痛快! 病ンデレラの逆襲
09 病ンデレラの目に涙

「探したぞ……こんなところに寝ていたら、今度は風邪をひく」

誰? お千代さん?
眠いから寝かせておいて。

フワッと体が浮いたような感じがする。
このウッディな香りは……社長?
ああ、夢か……でも社長なら……いいな、嬉しいな。

「……もしかしたら、あれを見たのか」

唇に温かなものが触れる。

「心配するな。
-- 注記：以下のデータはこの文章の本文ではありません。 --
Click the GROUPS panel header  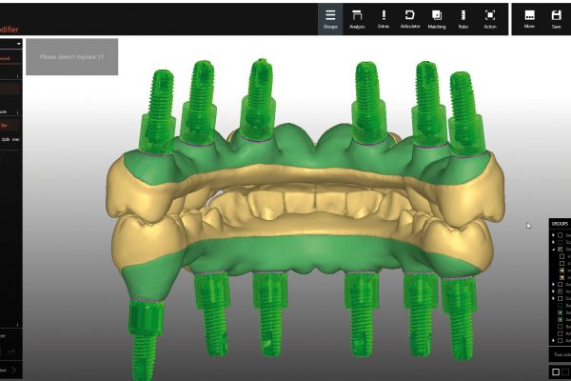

あんな一方的なのは事故も同じだ」

フワリと下ろされたのは布団の上? コートを脱がされ、ソッと寝かされる。
毛布と掛け布団を掛けられるが、ヒンヤリとしてブルッと震える。

「寒いのか」

言葉と共に声の主は、私の横にスルリと入り込み腕枕をする。
その主の体温と私の体温が合わさり、ジンワリ温かくなっていく。

「俺を信じろ。愛している……お前しか要らない」

ああ、今度は分かった。
覚えのある唇だ。それが私の唇に何度も重なる。

「早く俺のものになれ」

聞こえる声が切なげで、私まで切なくなる。
だから人生初の告白をする。夢だから恥ずかしくない。

「……私も……好き、社長が……とても……」
「姫……」

声の主が私の名を呼び、狂おしいほど抱き締める。

「姫……姫……愛している」

唇が再び重なり、深まるキスにしだいに息苦しくなり気が遠くなる。

「……夢の中で死ぬのは……本望ではありません」

でも、社長の腕の中で死ねたら、それはそれで素敵かも、と微笑み、そのまま意識を手放す。